Instructions to follow: The entries need to be copied exactly.

====================

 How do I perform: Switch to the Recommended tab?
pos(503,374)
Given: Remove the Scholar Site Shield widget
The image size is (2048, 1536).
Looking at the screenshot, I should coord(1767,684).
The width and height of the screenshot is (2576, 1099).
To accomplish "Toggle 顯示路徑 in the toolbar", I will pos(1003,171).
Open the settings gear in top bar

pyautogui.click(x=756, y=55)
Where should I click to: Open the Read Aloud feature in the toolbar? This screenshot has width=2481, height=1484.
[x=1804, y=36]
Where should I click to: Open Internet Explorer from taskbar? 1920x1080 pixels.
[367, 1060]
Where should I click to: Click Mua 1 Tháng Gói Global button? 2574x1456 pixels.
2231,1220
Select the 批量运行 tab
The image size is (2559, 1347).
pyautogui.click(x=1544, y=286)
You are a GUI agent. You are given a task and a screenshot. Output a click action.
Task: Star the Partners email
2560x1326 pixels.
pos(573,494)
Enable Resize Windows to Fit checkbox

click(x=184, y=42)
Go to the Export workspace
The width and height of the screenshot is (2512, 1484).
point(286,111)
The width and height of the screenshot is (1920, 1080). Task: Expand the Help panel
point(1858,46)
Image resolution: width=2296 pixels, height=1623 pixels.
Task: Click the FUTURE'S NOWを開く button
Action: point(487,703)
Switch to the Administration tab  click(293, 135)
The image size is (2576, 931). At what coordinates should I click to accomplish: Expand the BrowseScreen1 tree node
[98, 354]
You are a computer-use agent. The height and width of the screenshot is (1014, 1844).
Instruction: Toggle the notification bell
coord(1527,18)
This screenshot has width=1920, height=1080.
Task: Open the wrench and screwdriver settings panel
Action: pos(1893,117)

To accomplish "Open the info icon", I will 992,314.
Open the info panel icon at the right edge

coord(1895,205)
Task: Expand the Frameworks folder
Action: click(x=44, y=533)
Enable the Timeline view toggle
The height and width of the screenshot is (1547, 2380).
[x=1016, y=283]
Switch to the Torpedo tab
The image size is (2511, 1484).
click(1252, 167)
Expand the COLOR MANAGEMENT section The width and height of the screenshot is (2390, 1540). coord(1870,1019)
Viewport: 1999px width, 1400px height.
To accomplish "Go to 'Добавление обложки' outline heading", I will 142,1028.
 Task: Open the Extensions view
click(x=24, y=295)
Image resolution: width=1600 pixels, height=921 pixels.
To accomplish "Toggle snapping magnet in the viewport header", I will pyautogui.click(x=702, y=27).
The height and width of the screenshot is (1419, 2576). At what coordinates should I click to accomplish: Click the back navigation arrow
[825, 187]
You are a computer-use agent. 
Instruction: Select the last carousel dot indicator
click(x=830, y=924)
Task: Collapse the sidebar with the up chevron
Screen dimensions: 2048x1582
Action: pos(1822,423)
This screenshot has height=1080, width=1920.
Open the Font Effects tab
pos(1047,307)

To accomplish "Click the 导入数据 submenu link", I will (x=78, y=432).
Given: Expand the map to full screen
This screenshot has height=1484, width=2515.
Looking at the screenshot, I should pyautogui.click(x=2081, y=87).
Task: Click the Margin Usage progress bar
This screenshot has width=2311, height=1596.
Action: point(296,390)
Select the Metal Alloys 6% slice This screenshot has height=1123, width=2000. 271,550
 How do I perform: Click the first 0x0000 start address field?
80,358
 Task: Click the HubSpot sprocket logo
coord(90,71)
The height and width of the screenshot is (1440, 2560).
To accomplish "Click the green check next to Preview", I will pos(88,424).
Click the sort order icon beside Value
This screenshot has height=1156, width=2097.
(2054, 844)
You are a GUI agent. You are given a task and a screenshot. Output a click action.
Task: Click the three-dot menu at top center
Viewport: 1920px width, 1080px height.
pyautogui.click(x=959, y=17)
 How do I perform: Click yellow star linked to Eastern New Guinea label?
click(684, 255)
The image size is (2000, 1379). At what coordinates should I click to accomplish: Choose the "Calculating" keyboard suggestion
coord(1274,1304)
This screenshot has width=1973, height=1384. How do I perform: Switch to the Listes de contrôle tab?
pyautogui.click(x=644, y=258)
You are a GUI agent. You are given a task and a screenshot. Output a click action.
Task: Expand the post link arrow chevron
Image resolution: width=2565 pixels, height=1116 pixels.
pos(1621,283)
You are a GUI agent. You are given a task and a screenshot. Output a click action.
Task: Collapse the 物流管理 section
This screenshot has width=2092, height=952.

====================

Response box:
 How do I perform: Switch to the Recommended tab?
pos(503,374)
Given: Remove the Scholar Site Shield widget
The image size is (2048, 1536).
Looking at the screenshot, I should coord(1767,684).
The width and height of the screenshot is (2576, 1099).
To accomplish "Toggle 顯示路徑 in the toolbar", I will pos(1003,171).
Open the settings gear in top bar

pyautogui.click(x=756, y=55)
Where should I click to: Open the Read Aloud feature in the toolbar? This screenshot has width=2481, height=1484.
[x=1804, y=36]
Where should I click to: Open Internet Explorer from taskbar? 1920x1080 pixels.
[367, 1060]
Where should I click to: Click Mua 1 Tháng Gói Global button? 2574x1456 pixels.
2231,1220
Select the 批量运行 tab
The image size is (2559, 1347).
pyautogui.click(x=1544, y=286)
You are a GUI agent. You are given a task and a screenshot. Output a click action.
Task: Star the Partners email
2560x1326 pixels.
pos(573,494)
Enable Resize Windows to Fit checkbox

click(x=184, y=42)
Go to the Export workspace
The width and height of the screenshot is (2512, 1484).
point(286,111)
The width and height of the screenshot is (1920, 1080). Task: Expand the Help panel
point(1858,46)
Image resolution: width=2296 pixels, height=1623 pixels.
Task: Click the FUTURE'S NOWを開く button
Action: point(487,703)
Switch to the Administration tab  click(293, 135)
The image size is (2576, 931). At what coordinates should I click to accomplish: Expand the BrowseScreen1 tree node
[98, 354]
You are a computer-use agent. The height and width of the screenshot is (1014, 1844).
Instruction: Toggle the notification bell
coord(1527,18)
This screenshot has width=1920, height=1080.
Task: Open the wrench and screwdriver settings panel
Action: pos(1893,117)

To accomplish "Open the info icon", I will 992,314.
Open the info panel icon at the right edge

coord(1895,205)
Task: Expand the Frameworks folder
Action: click(x=44, y=533)
Enable the Timeline view toggle
The height and width of the screenshot is (1547, 2380).
[x=1016, y=283]
Switch to the Torpedo tab
The image size is (2511, 1484).
click(1252, 167)
Expand the COLOR MANAGEMENT section The width and height of the screenshot is (2390, 1540). coord(1870,1019)
Viewport: 1999px width, 1400px height.
To accomplish "Go to 'Добавление обложки' outline heading", I will 142,1028.
 Task: Open the Extensions view
click(x=24, y=295)
Image resolution: width=1600 pixels, height=921 pixels.
To accomplish "Toggle snapping magnet in the viewport header", I will pyautogui.click(x=702, y=27).
The height and width of the screenshot is (1419, 2576). At what coordinates should I click to accomplish: Click the back navigation arrow
[825, 187]
You are a computer-use agent. 
Instruction: Select the last carousel dot indicator
click(x=830, y=924)
Task: Collapse the sidebar with the up chevron
Screen dimensions: 2048x1582
Action: pos(1822,423)
This screenshot has height=1080, width=1920.
Open the Font Effects tab
pos(1047,307)

To accomplish "Click the 导入数据 submenu link", I will (x=78, y=432).
Given: Expand the map to full screen
This screenshot has height=1484, width=2515.
Looking at the screenshot, I should pyautogui.click(x=2081, y=87).
Task: Click the Margin Usage progress bar
This screenshot has width=2311, height=1596.
Action: point(296,390)
Select the Metal Alloys 6% slice This screenshot has height=1123, width=2000. 271,550
 How do I perform: Click the first 0x0000 start address field?
80,358
 Task: Click the HubSpot sprocket logo
coord(90,71)
The height and width of the screenshot is (1440, 2560).
To accomplish "Click the green check next to Preview", I will pos(88,424).
Click the sort order icon beside Value
This screenshot has height=1156, width=2097.
(2054, 844)
You are a GUI agent. You are given a task and a screenshot. Output a click action.
Task: Click the three-dot menu at top center
Viewport: 1920px width, 1080px height.
pyautogui.click(x=959, y=17)
 How do I perform: Click yellow star linked to Eastern New Guinea label?
click(684, 255)
The image size is (2000, 1379). At what coordinates should I click to accomplish: Choose the "Calculating" keyboard suggestion
coord(1274,1304)
This screenshot has width=1973, height=1384. How do I perform: Switch to the Listes de contrôle tab?
pyautogui.click(x=644, y=258)
You are a GUI agent. You are given a task and a screenshot. Output a click action.
Task: Expand the post link arrow chevron
Image resolution: width=2565 pixels, height=1116 pixels.
pos(1621,283)
You are a GUI agent. You are given a task and a screenshot. Output a click action.
Task: Collapse the 物流管理 section
This screenshot has width=2092, height=952.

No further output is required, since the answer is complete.